The Fed said in a statement ending its latest policy meeting Wednesday that the job market has continued to strengthen, inflation has climbed closer to its 2 percent target and economic activity remains steady. But it signaled that it wants more time to monitor the economy and that it still envisions a gradual pace of rate increases. It offered no hints about when it will resume raising rates.

Many economists think the Fed may put off further rate increases until more is known about President Donald Trump’s ambitious agenda, or whether his drive to cancel or rewrite trade deals will slow growth or unsettle investors.

The statement was not accompanied by updates to the Fed’s economic forecasts or by a news conference with Chair Janet Yellen, both of which occur four times a year.

Last month, the Fed modestly raised its benchmark short-term rate for the first time since December 2015, when it had raised it after keeping the rate at a record low near zero for seven years. The Fed had driven down its key rate to help rescue the banking system and energize the economy after the 2008 financial crisis and the Great Recession.

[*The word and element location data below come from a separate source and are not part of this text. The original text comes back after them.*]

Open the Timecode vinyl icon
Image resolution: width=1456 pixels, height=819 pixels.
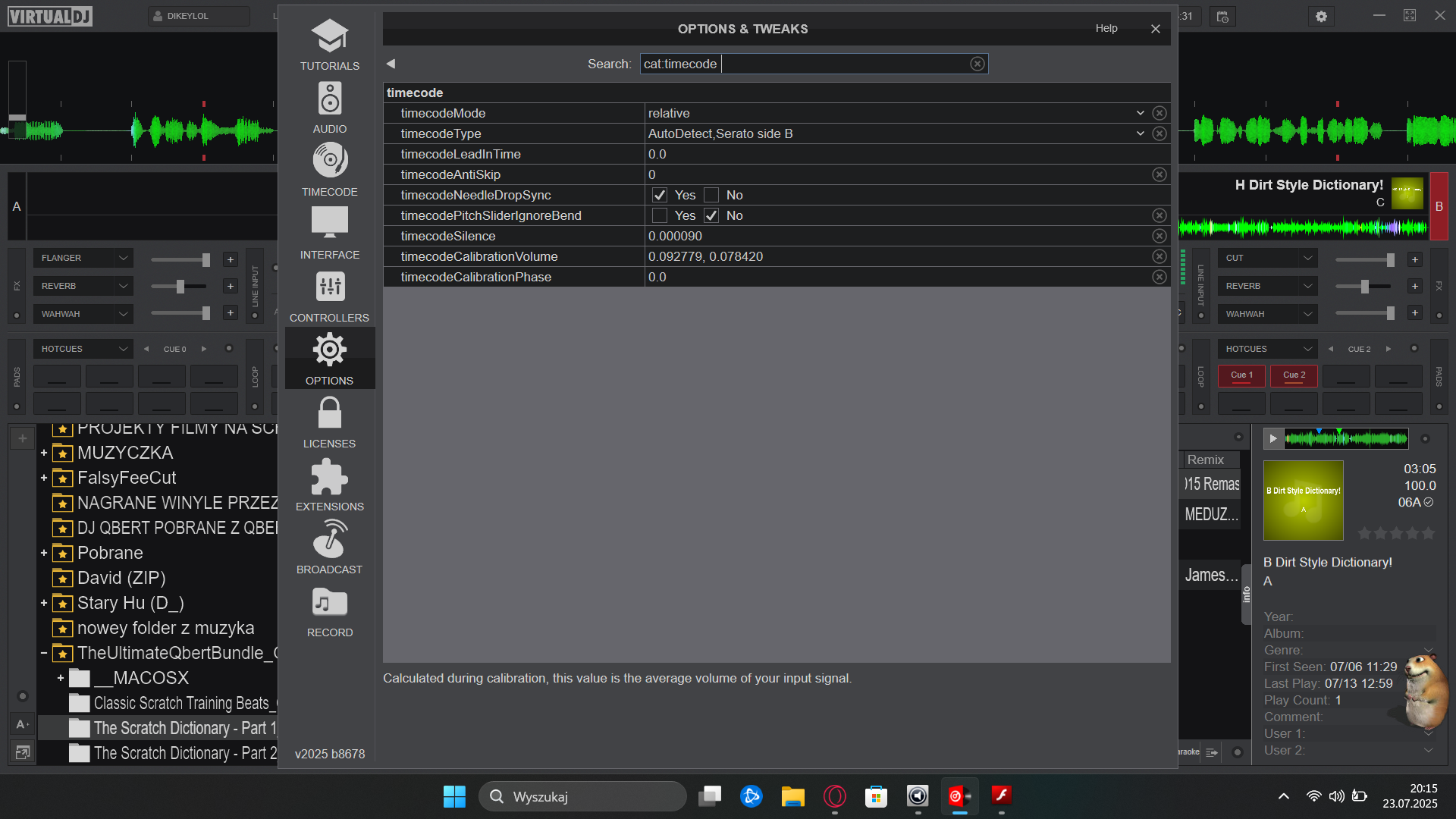330,161
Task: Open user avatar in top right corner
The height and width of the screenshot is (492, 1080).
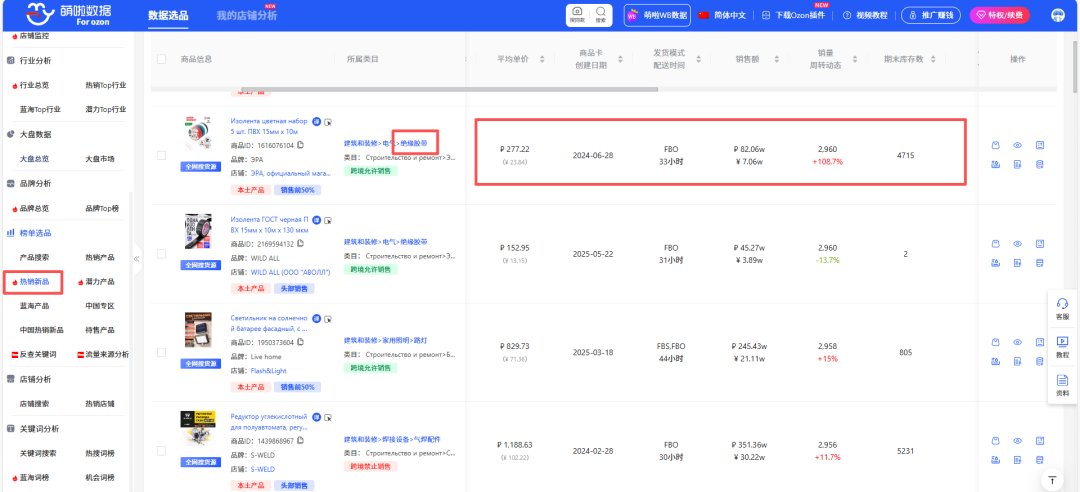Action: [x=1058, y=15]
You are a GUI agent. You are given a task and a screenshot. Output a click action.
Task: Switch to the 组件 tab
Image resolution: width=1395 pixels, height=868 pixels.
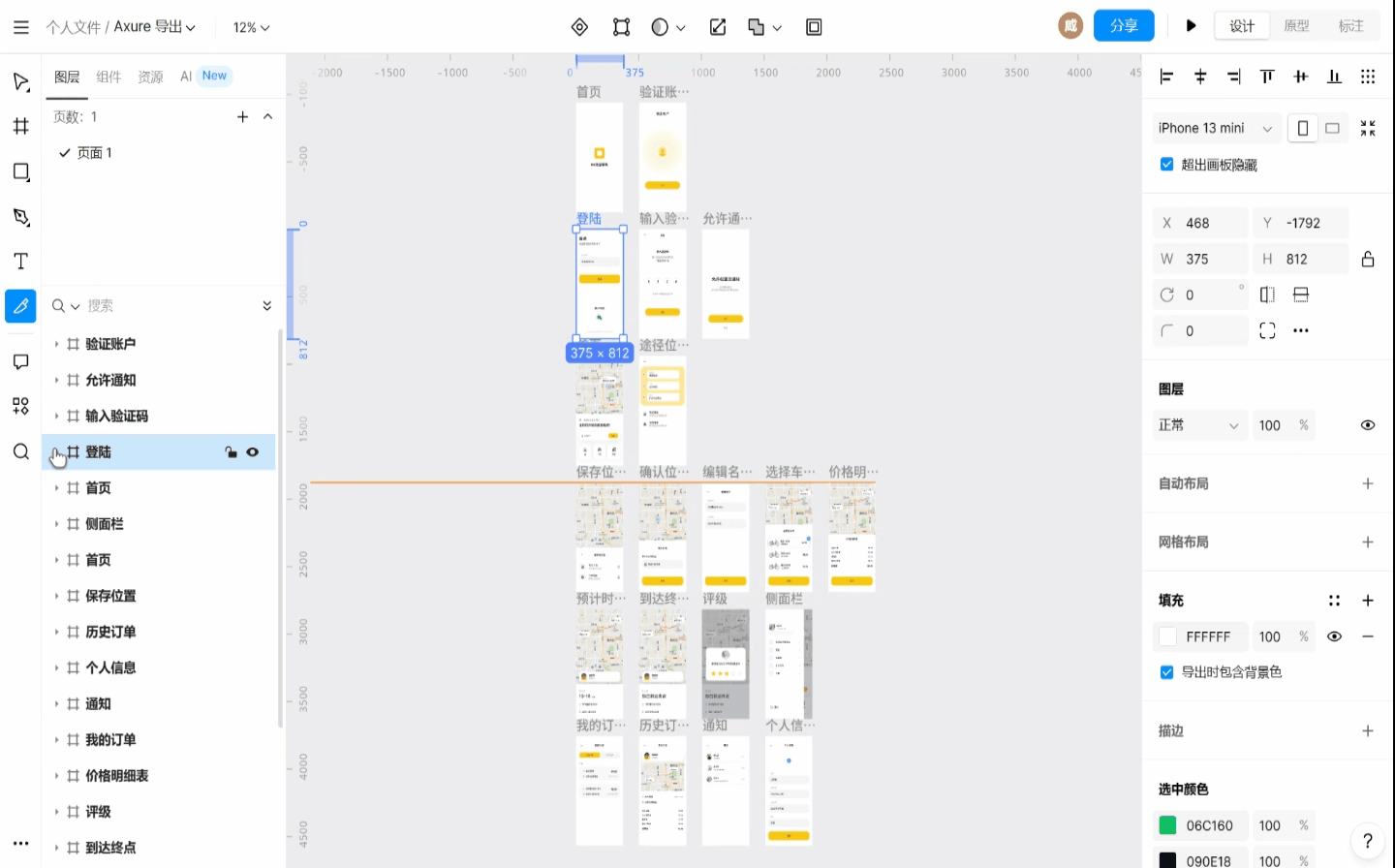point(108,77)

When it raised rates last month, the Fed indicated that it expected to do so three more times in 2017. Yet confusion and a lack of details over what exactly Trump’s stimulus program will look like, whether he will succeed in getting it through Congress and what impact it might have on the economy have muddied the outlook.

And while Trump’s tax and spending plans are raising hopes for faster growth, his combative approach to trade relationships with such countries as China and Mexico could slow the economy if U.S. trading partners retaliate and collectively impede the flow of imports and exports.

Nariman Behravesh, chief economist at IHS Markit, predicts that the economy will grow a modest 2 percent to 2.5 percent this year, before accelerating next year to 2.6 percent to 2.7 percent on the assumption that Trump’s policy proposals will have begun to take full effect by then.

The outlook for both years would mark an improvement over the economy’s lackluster growth of 1.6 percent in 2016, its weakest performance since 2011.

Even though economic growth, as measured by the gross domestic product, was underwhelming last year, the job market appears close to full health. Hiring was consistently solid in 2016, and the unemployment rate ended the year at 4.7 percent, just below the 4.8 percent level the Fed has identified as representing full employment.

And inflation, by the Fed’s preferred measure, rose 1.6 percent in the 12 months that ended in December, moving closer to the Fed’s 2 percent goal.

American manufacturing has been showing tentative signs of a comeback. Factories grew last month at the fastest pace in more than two years.

Manufacturing has been expanding despite a strong U.S. dollar, which makes American products more expensive in overseas markets. Last month, businesses increased their investment in industrial machinery, semiconductors and other high-cost items. And a measure that tracks business spending plans has been rising.